Dans le courant du mois d’avril, volaille, poules, cochons, ruches et tuyau d’irrigation ont été achetés. Nous préparons avec soin notre tournée de donations auprès de ces familles qui nous attendent. Pour elles, ces animaux de basse-cour, placés dans des cartons bruyants de leurs cris, ainsi que ces ruches et autres matériaux qui voyagent dans le coffre des camionnettes sous la surveillance des volontaires, représentent un remède durable à la précarité qui les guette. Les posséder leur permet d’envisager de vivre de nouveau dans une semi-indépendance alimentaire. C’est pourquoi, une joie profonde et sincère se dessine sur leurs visages et des petites rides de bonheur plissent leurs yeux à la vue des cœurs rouges si reconnaissables gravés sur les Tee-shirts des volontaires de SOS Chrétiens d’Orient. Nous visitons ces familles en distribuant, selon leurs besoins, poules, oies, cochons, dindes et sommes toujours remerciés par de généreuses collations composées de café, fruits et petits gâteaux sucrés.

 

Nous retrouvons aussi Zohrab au sourire lumineux qui nous attend, avec d’autres fermiers, pour nous aider à décharger plusieurs centaines de mètres de tuyau d’irrigation ainsi que les ruches.

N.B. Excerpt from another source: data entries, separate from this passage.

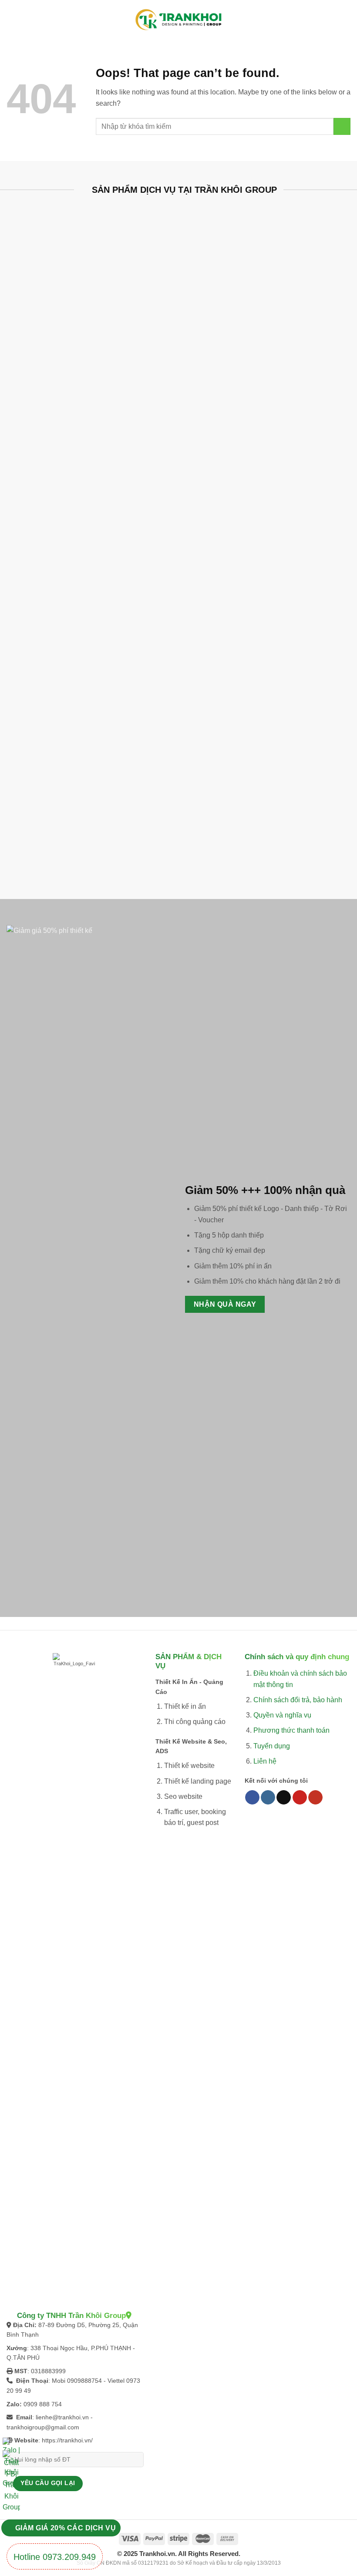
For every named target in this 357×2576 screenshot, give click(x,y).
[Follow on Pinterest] (300, 1797)
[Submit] (341, 126)
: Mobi (41, 2380)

Puis, il nous invite à venir constater l’avancement des projets que nous avions découverts avec lui quelques mois plus tôt : les champs sont labourés, prêts à être ensemencés puis irrigués, le rucher est soigneusement entretenu, les cultures de légumes sous serre se diversifient… Partout, le labeur et l’inventivité de ces familles touchées par la guerre manifeste un désir de vivre malgré tout, au-delà des épreuves subies. Nous le quittons, après un repas partagé chez lui avec d’autres fermiers au cours duquel il évoque l’avenir de sa communauté avec détermination et entrain. Malgré le contexte géopolitique si instable de son pays, Zohrab poursuivra son combat pour la survie de la paysannerie du Syunik, car c’est un combat pour la vie qu’il doit à ses compatriotes morts pour leur pays au combat.

 

Au bilan, soixante-dix poules, quatre dindes, vingt-cinq porcelets, six ruches et du matériel d’irrigation ont été distribués à ces familles. Quelle belle donation ! Mais aussi, quelles belles rencontres au sein de ces familles qui nous ont accueillis dans leurs maisons avec tant d’hospitalité !

 

Notre fierté de contribuer à des projets de reconversion économique dans le Syunik est mêlée d’admiration. La force d’âme de ces paysans est un véritable exemple de courage pour chacun d’entre nous : sachons faire face aux difficultés et nous relever, semblent-ils nous murmurer. A l’image de Zohrab, qui, avec sourire et entrain, a choisi d’accepter la vie avec ses joies et ses peines, tout simplement parce qu’elle est une valeur la plus précieuse au monde : celle qui ne s’achète pas.

 

Si nous avons aidés matériellement ces familles, ne les oublions pas aussi spirituellement. Tous, nous avons été marqués par la présence d’une multitude de croix dans les maisons visitées : sur une table, un mur, dans le coin d’une fenêtre ou encore autour du cou de nos hôtes.

 

Nous l’avons compris : la Croix règne au centre de leurs vies et ces familles ont accepté la leur.